The age of starting compulsory education has changed over recent years and is a subject of public debate. In 2009, the ruling Civic Platform party (Platforma Obywatelska, PO) introduced a law obliging children at the age of six to take part in compulsory education. Both introduction and implementation of this law were regularly criticized by opposition parties and parents’ associations, who demanded a national referendum on the issue. After the change of the government in 2015, the new Law and Justice government (Prawo i Sprawiedliwość, PiS) introduced a comprehensive education reform which restored the start of compulsory education to the age of seven. Parents still can send their children to primary school at the age of six, but it is no longer obligatory.
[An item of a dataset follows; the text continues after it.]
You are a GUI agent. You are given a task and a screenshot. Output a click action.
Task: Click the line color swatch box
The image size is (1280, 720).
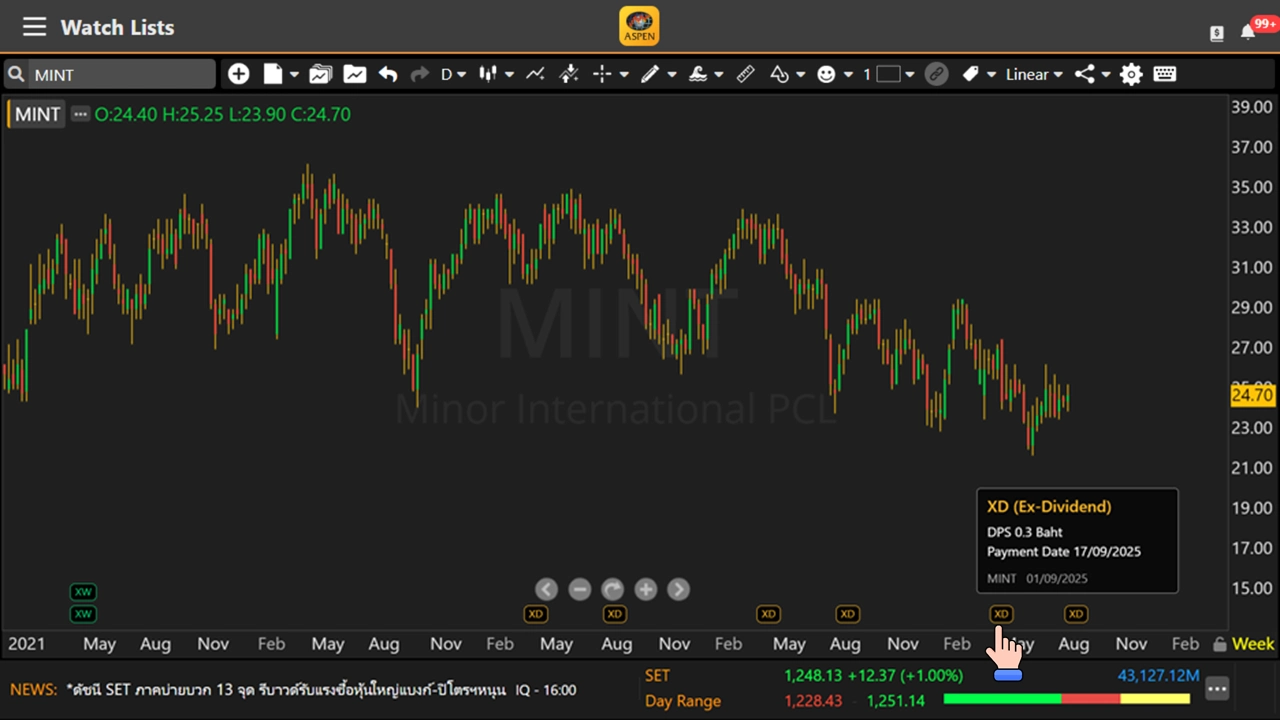[x=889, y=74]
According to the new law, the first compulsory stage – primary school – lasts eight years and is divided into two cycles. They differ significantly: in the first three-year cycle, students learn the basic skills of reading, writing and counting during so-called “integrated” classes given by one teacher. In the second five-year stage, classes are categorized by the subject taught e.g. Polish language, history, maths, physical education, etc. At the end of their primary education, students will have to take a mandatory exam verifying their knowledge of the Polish language, mathematics, a foreign language, and one of the following subjects: biology, chemistry, geography or history. Unlike students between 1999 and 2017, they will not continue their education in ‘gimnazjum’ – lower secondary school. In 2019 gymnasium will effectively cease to exist and the path from primary school will lead straight to ‘liceum’ (high school, extended to four years), ‘technikum’ (technical secondary school, extended to five years), or ‘szkola zawodowa’ (vocational school, three years, the same as before the reform).

‘Critics alleged that bringing back the educational structure from before 1999…would only bring more chaos to the education system’

The elimination of the gimnazjum is perceived as the most significant part of the 2017 reform. During the debate in parliament, critics alleged that bringing back the educational structure from before 1999 is based solely on the sentimental longing for an idealised past and would only bring more chaos to the education system. Anna Zalewska, the Minister of Education, defended the changes by stating that they reflect the needs and demands of parents. The Polish Teachers’ Union (Związek Nauczycielstwa Polskiego, ZNP) is critical of the reform, claiming that the change will bring vast teaching job losses. Minister Zalewska maintains that the Union’s forecast is false and that teachers will not lose their jobs.